▸ **Provided data**

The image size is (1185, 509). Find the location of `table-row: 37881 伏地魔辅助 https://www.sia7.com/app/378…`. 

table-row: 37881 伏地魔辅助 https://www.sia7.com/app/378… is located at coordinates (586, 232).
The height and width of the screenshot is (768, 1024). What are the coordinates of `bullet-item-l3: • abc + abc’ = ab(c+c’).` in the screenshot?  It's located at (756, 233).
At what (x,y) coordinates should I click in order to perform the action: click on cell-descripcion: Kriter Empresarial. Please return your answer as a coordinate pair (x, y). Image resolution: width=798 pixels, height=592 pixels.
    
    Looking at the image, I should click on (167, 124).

▸ **Your goal**
Rewrite the entries above as a Markdown table with two columns, Row and Line. Give each nonblank line its own numbered row in order and leave out the blank lines.

▸ **Written reply**
| Row | Line |
|---|---|
| 1 | The image size is (1185, 509). Find the location of `table-row: 37881 伏地魔辅助 https://www.sia7.com/app/378…`.  |
| 2 | table-row: 37881 伏地魔辅助 https://www.sia7.com/app/378… is located at coordinates (586, 232). |
| 3 | The height and width of the screenshot is (768, 1024). What are the coordinates of `bullet-item-l3: • abc + abc’ = ab(c+c’).` in the screenshot?  It's located at (756, 233). |
| 4 | At what (x,y) coordinates should I click in order to perform the action: click on cell-descripcion: Kriter Empresarial. Please return your answer as a coordinate pair (x, y). Image resolution: width=798 pixels, height=592 pixels. |
| 5 |     Looking at the image, I should click on (167, 124). |